### PROMPT 1
Reproduce the blog post on blog focus, starting with "November 6th, 2007" and going on through "just wanna write!", and replace "niche" with "specific".

### PAGE EXTRACT
## Begin
November 6th, 2007
There’s been plenty of talk around Teh Internets regarding blogs needing focus. I remember a lot of BlogHer attendees mentioning that one of the more important things bloggers had to do to gain traffic and regular readers was to zero in on a niche target or niche demographic: have a certain focus for their blog. I scoffed at the idea thinking this is my blog and I can cover whatever topics I want, whenever I want. Who are they to tell me that my blog will not be successful without a niche target or demographic. Why do I have to focus: I just wanna write!
And so far, that’s what I’ve been doing: writing. I’ve noticed that I do have a bit of focus though, unintentionally: it’s me. Me, life, my family, child rearing… I tend to go off the beaten track once and a while, but I always seem to find myself back in this mommy blogger-ish mode. Not that being a mommy blogger is a bad thing; I just never pictured myself as one. When I started this blog I thought it would be about me. A spot where I would have time for myself, hence - Temporarily Me. Temporarily a space where I can leave everything else behind and focus on what I want for that moment.
## End
### PROMPT 2
Put the rows below into a Markdown table with the columns No. and Line, starting with the line with "You are a GUI" and going on through the end of the rows. Leave out blank lines and pictures.

### GIVEN RECORDS
## Begin
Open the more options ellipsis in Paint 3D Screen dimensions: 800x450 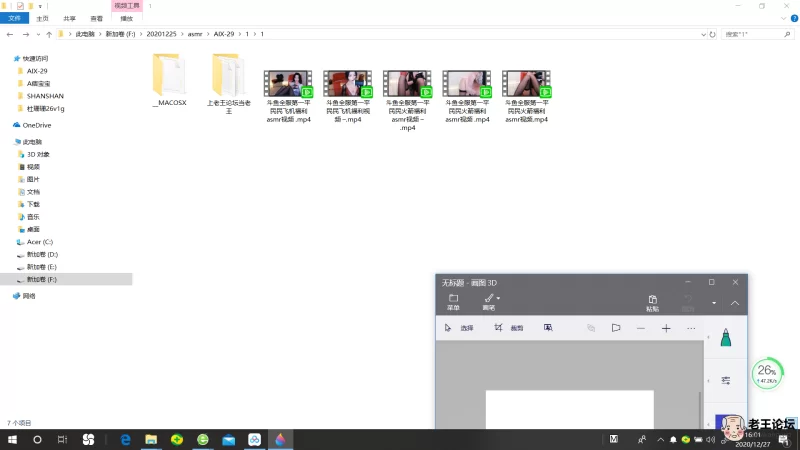(x=691, y=328)

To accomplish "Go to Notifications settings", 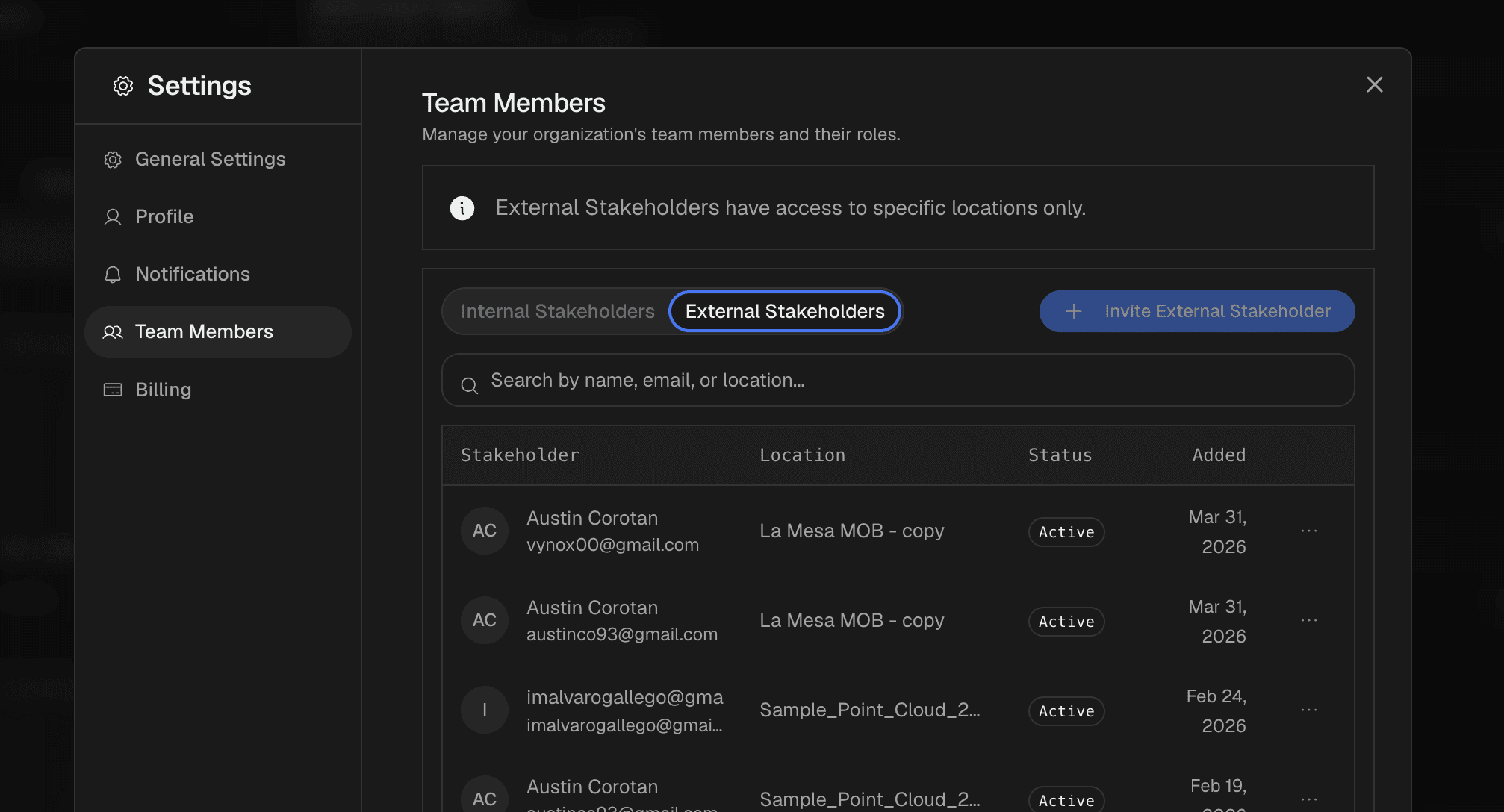I will point(192,275).
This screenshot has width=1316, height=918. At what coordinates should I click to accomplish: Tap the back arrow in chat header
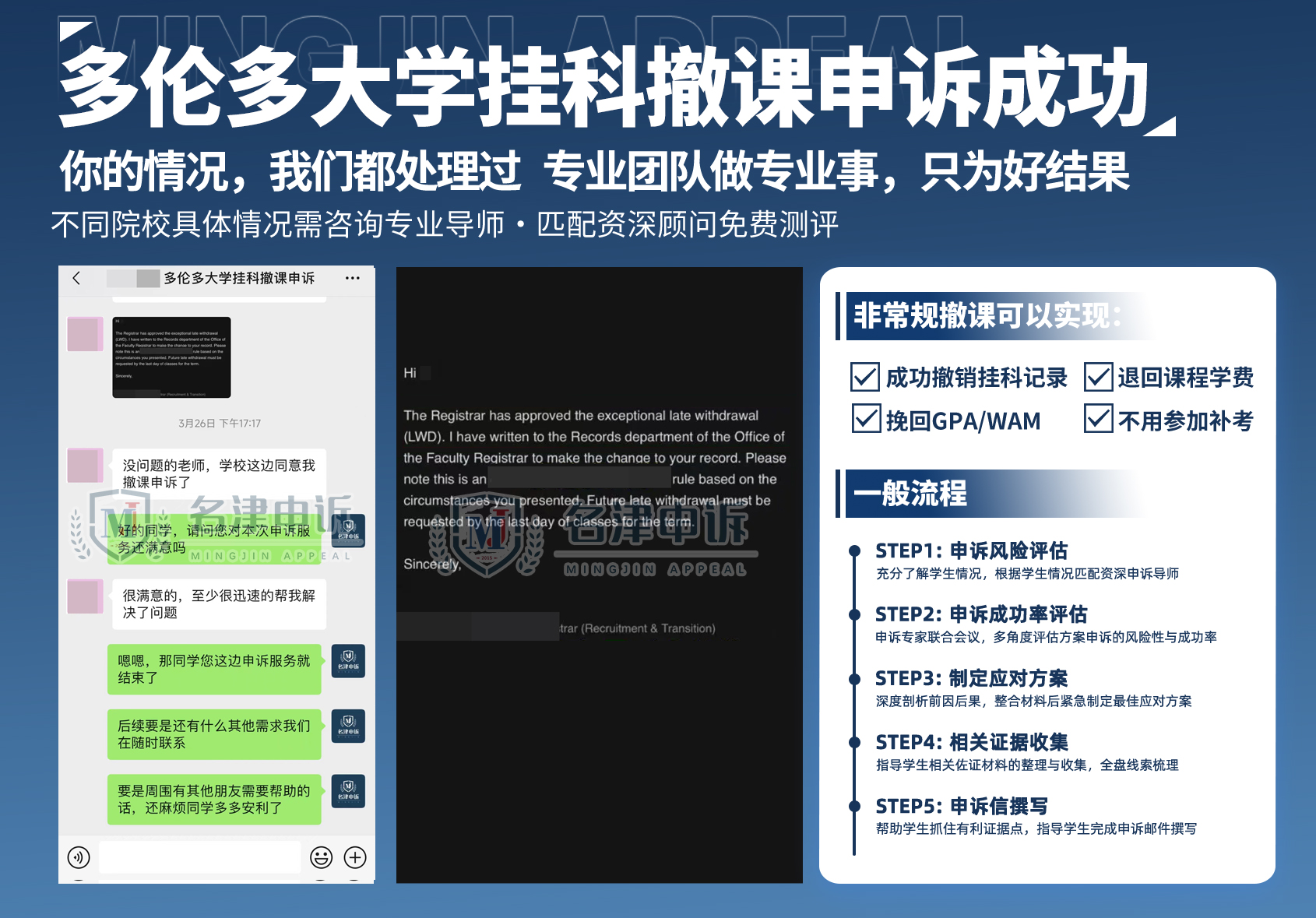76,278
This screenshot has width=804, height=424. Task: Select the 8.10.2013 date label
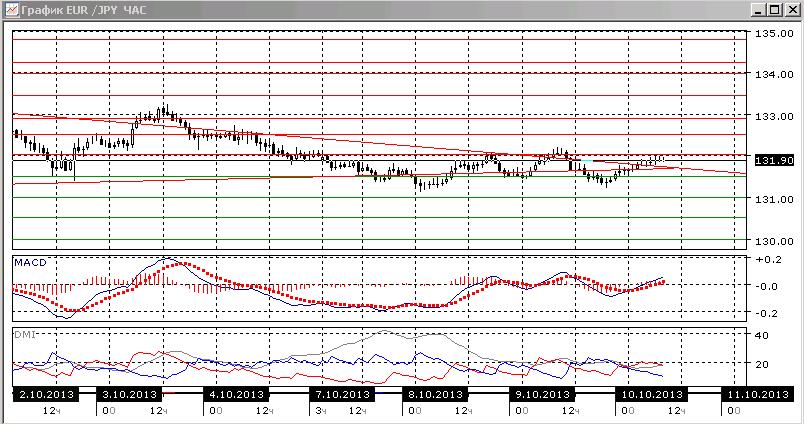[436, 394]
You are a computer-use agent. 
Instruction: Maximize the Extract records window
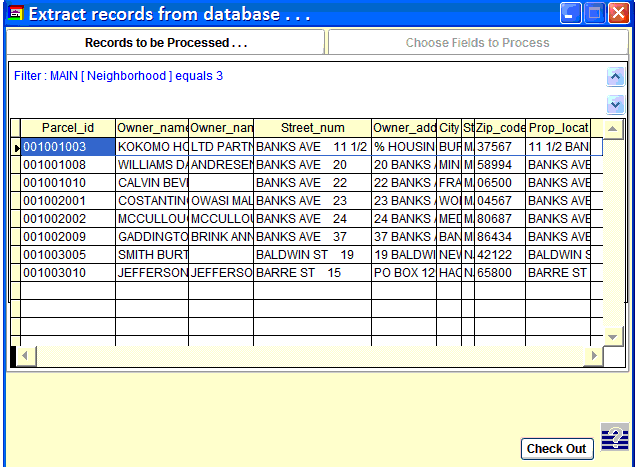pos(595,13)
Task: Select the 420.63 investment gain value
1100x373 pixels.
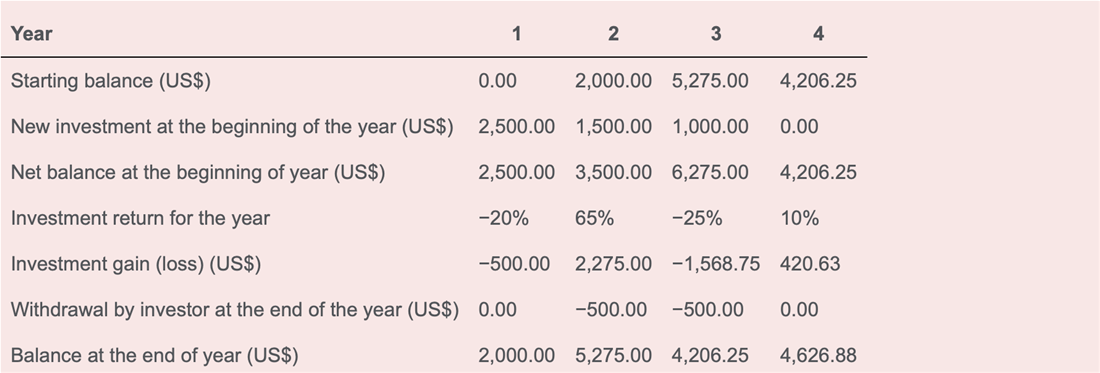Action: [x=810, y=264]
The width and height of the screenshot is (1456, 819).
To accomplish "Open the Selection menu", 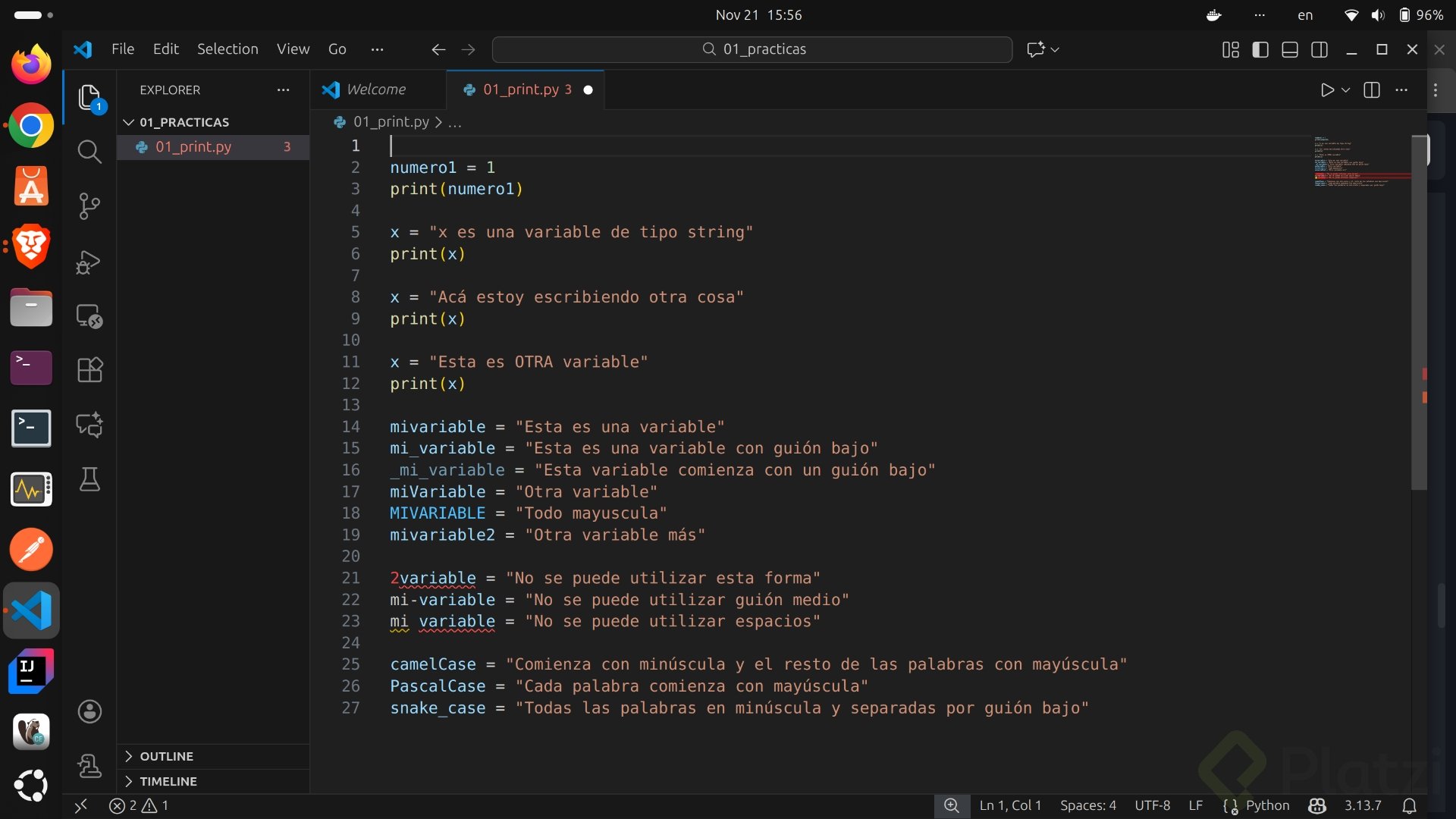I will pos(228,49).
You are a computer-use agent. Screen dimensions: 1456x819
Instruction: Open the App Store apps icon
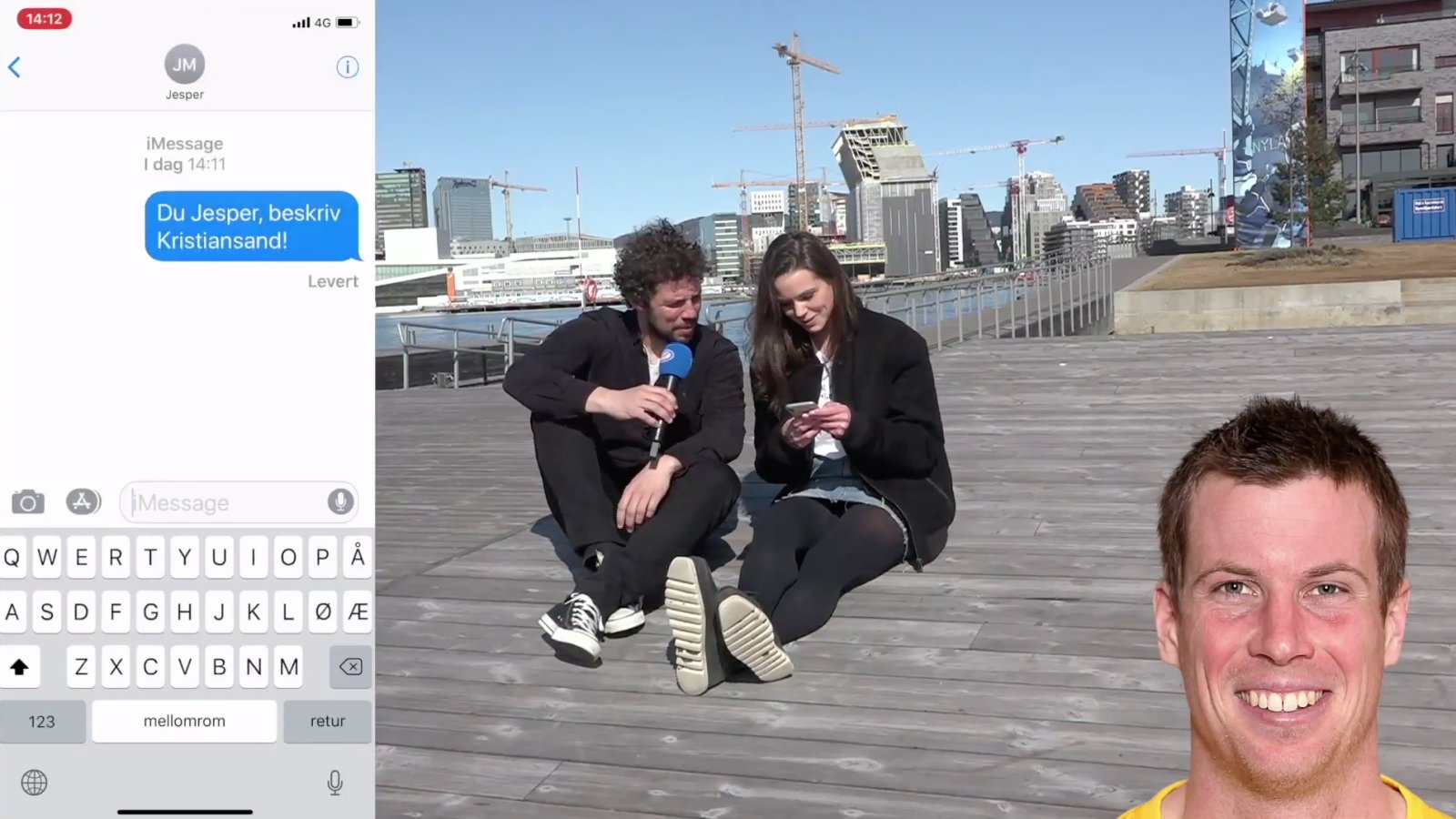point(83,502)
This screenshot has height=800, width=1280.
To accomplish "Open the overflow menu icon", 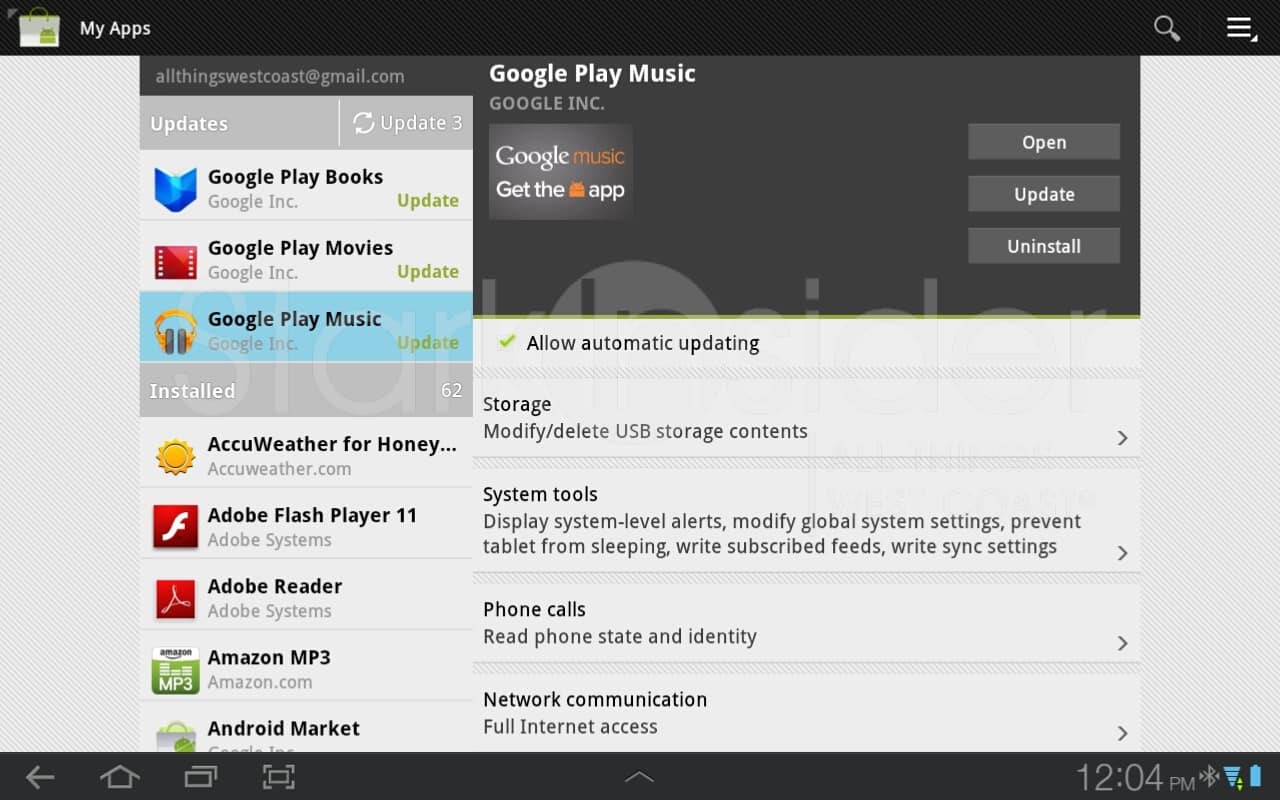I will [x=1241, y=28].
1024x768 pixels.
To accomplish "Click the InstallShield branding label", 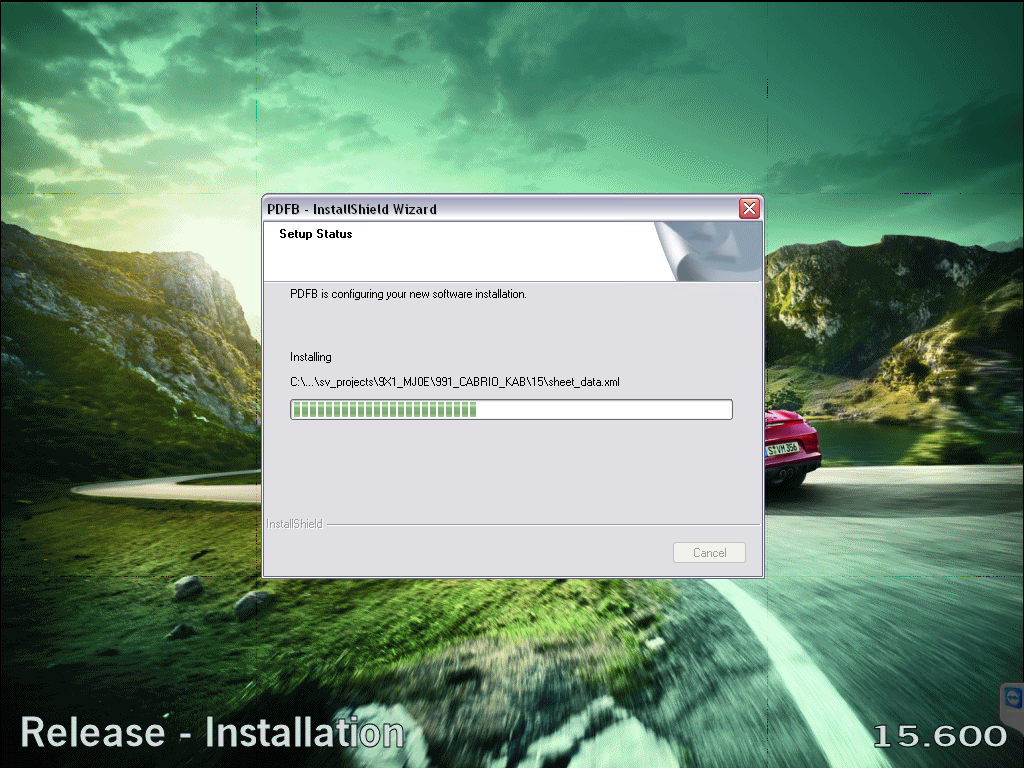I will (x=294, y=524).
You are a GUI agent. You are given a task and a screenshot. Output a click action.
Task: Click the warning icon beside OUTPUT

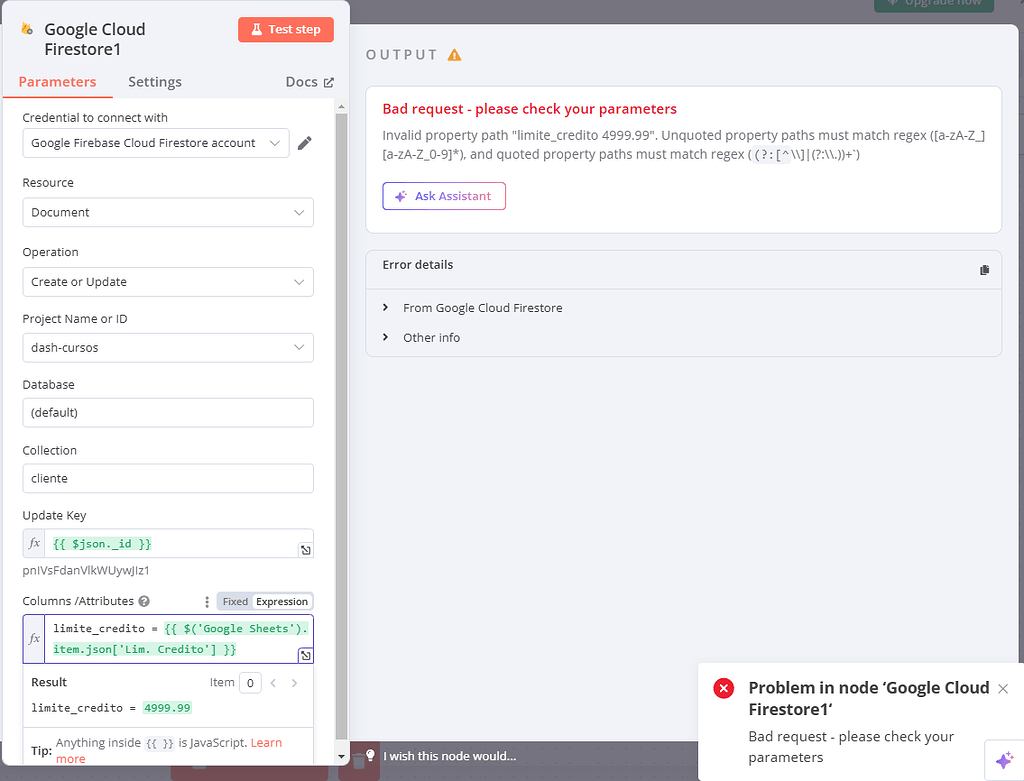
## End
### WORKED ANSWER 1
November 6th, 2007
There’s been plenty of talk around Teh Internets regarding blogs needing focus. I remember a lot of BlogHer attendees mentioning that one of the more important things bloggers had to do to gain traffic and regular readers was to zero in on a specific target or specific demographic: have a certain focus for their blog. I scoffed at the idea thinking this is my blog and I can cover whatever topics I want, whenever I want. Who are they to tell me that my blog will not be successful without a specific target or demographic. Why do I have to focus: I just wanna write!

### WORKED ANSWER 2
| No. | Line |
|---|---|
| 1 | You are a GUI agent. You are given a task and a screenshot. Output a click action. |
| 2 | Task: Click the warning icon beside OUTPUT |